Sentì un sabor a metal en la lengua, de esas sedes arremolinadas por el transcurso del dìa y de no haber bebido nada en horas, sin embargo toquè el timbre y vi salir a un hombre que no conocìa, seguido por otro que si conocìa y que era mi tio.

Me invito a pasar y accedì, la casa era la misma, la vi màs chica de lo que la veìa cuando la deje de habitar, y descubrì que habìa cambiado un p0co.

Ella estaba acostada en un reposet, paso casi un lustro desde que deje de verla, sus palabras eran entrecortadas y demasiado tristes para repetirlas, de pronto cerro los ojos y no los abrio màs; tuvo el firme deseo de verme y yo me retire antes de que el ambiente se pusiera màs descarnativo y màs apesadumbrado.
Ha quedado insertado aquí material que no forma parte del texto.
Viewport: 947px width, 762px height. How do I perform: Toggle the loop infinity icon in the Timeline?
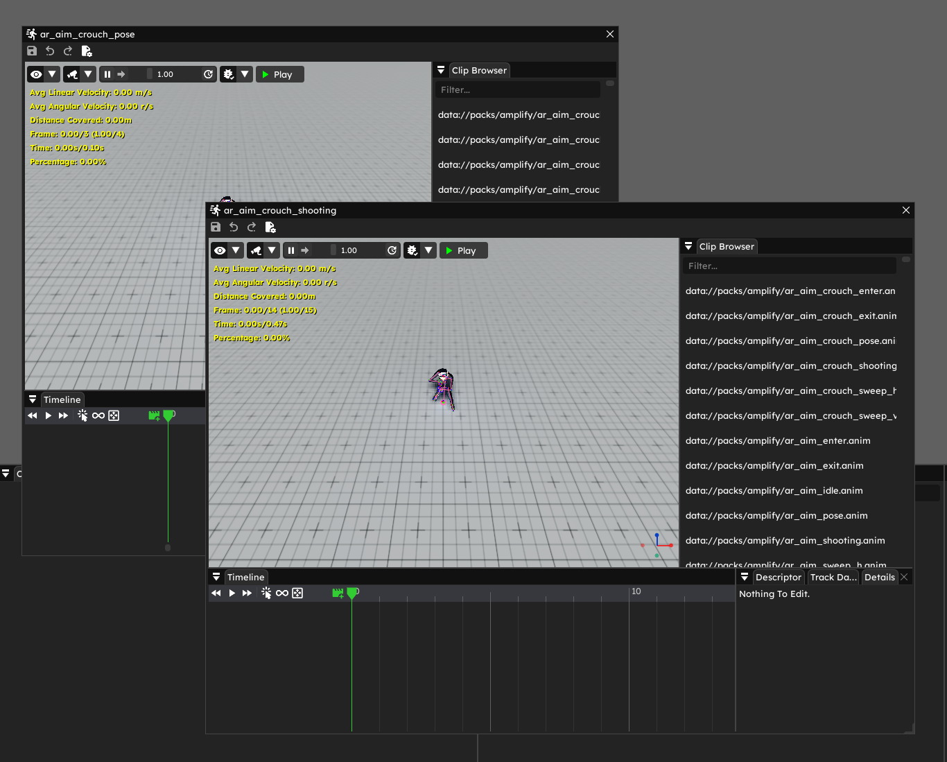tap(281, 593)
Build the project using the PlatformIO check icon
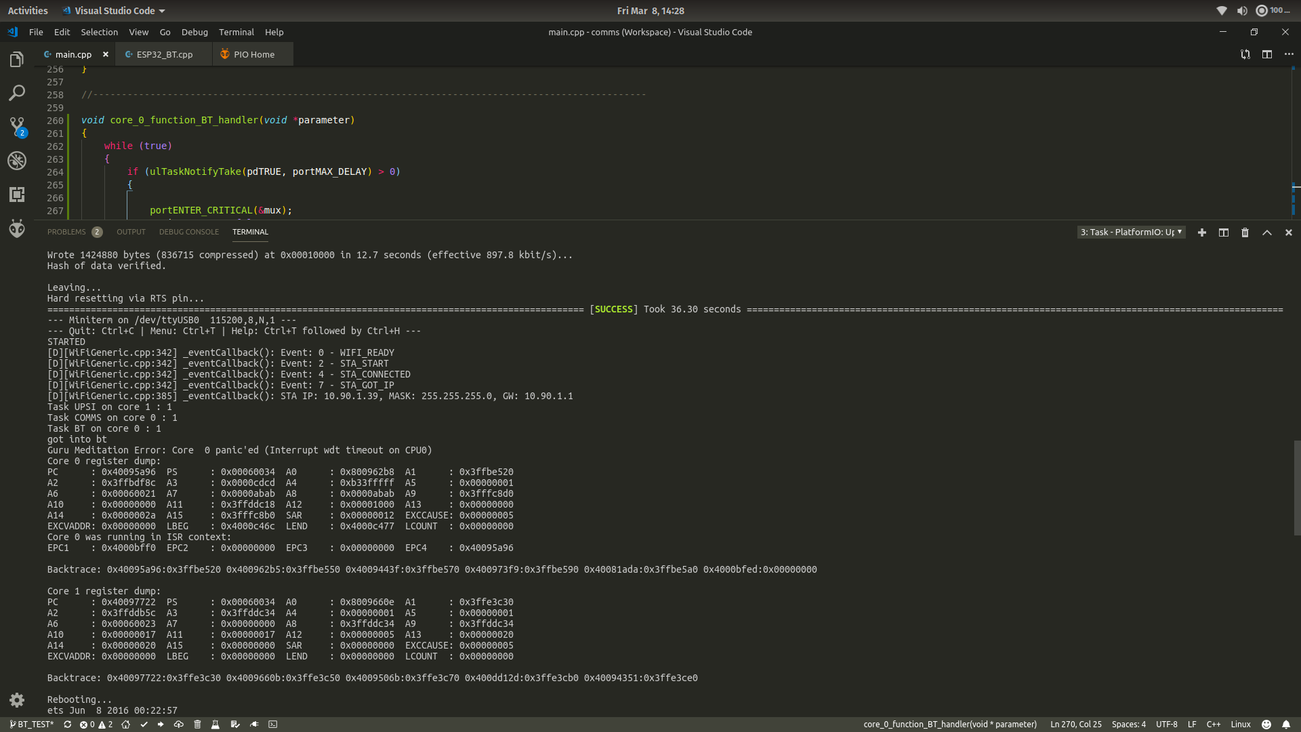 click(144, 724)
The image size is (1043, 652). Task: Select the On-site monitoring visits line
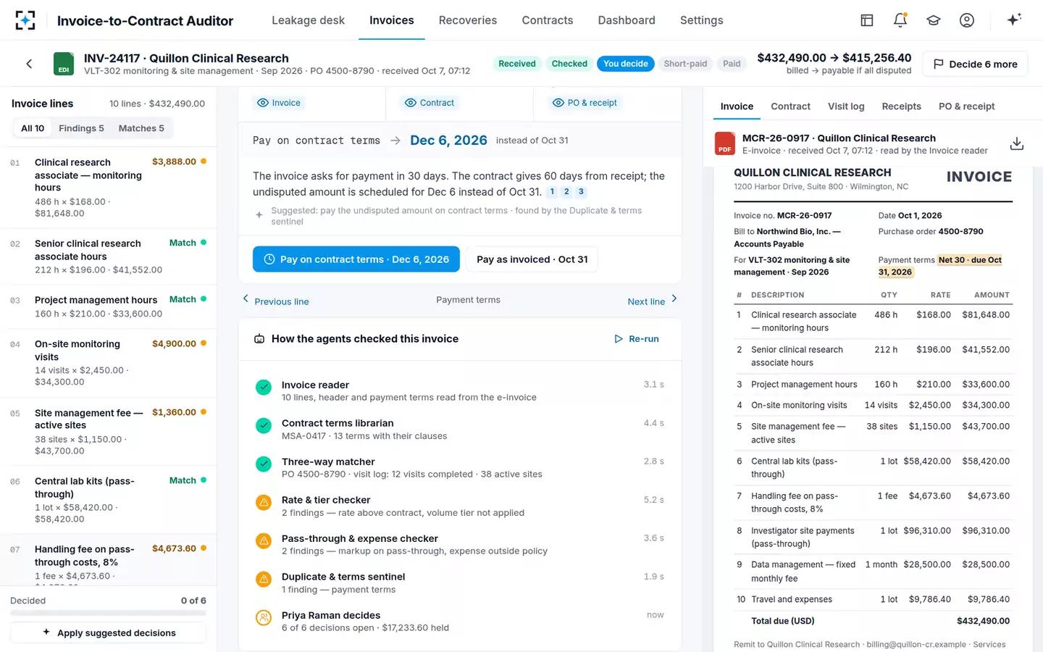click(109, 362)

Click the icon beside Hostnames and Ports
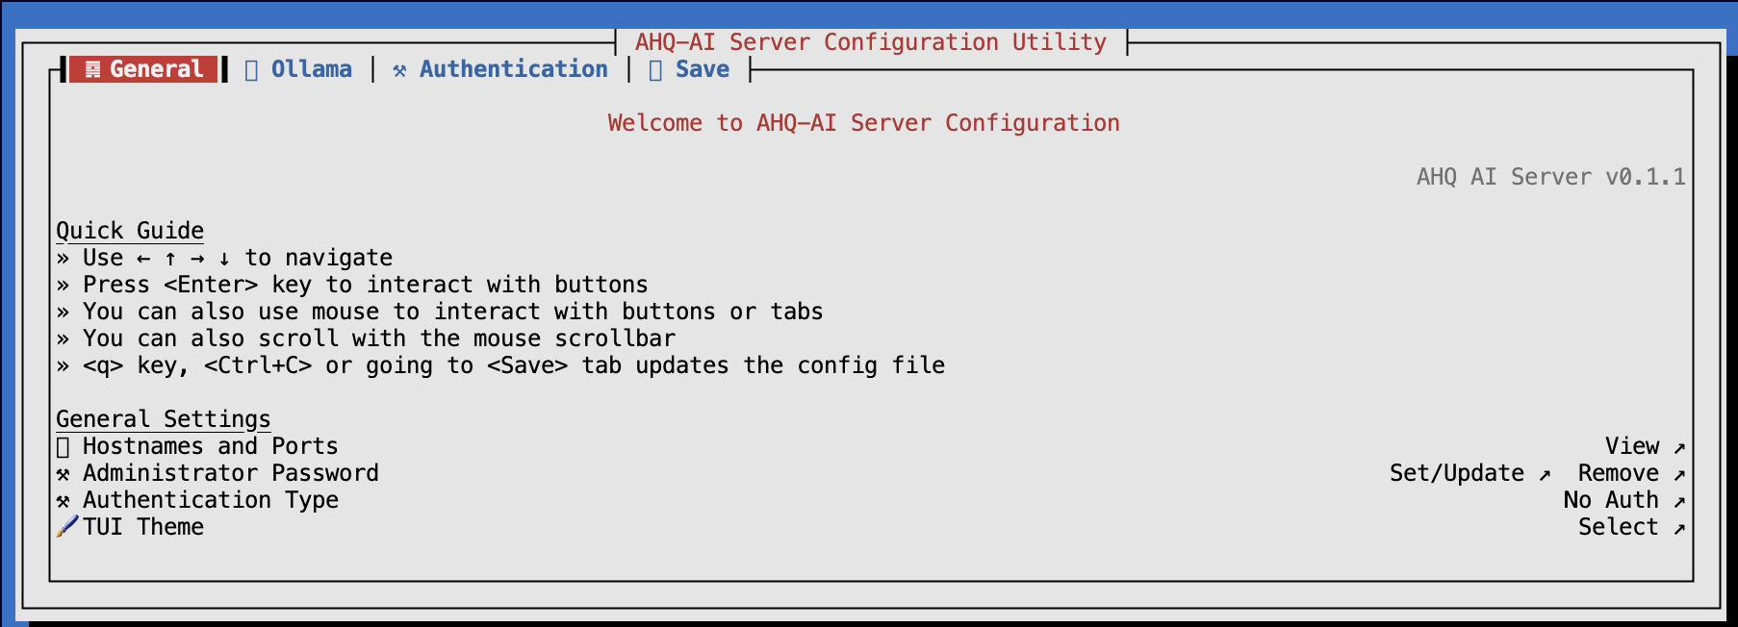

A. me dejo un pergamino amarillo que escribiò a solas en sus ratos de consiencia, y me lo entrego pegajoso y repleto de cenizas de cigarro, decìan algunas cosas que nunca acabè de comprender, era una especie de còdigo secreto que nunca tuvo nadie; entonces supuse que lo debìa conservar, sin embargo, decidì ponerlo en el parque, despuès de todo, aquellas cosas eran parte del pasado.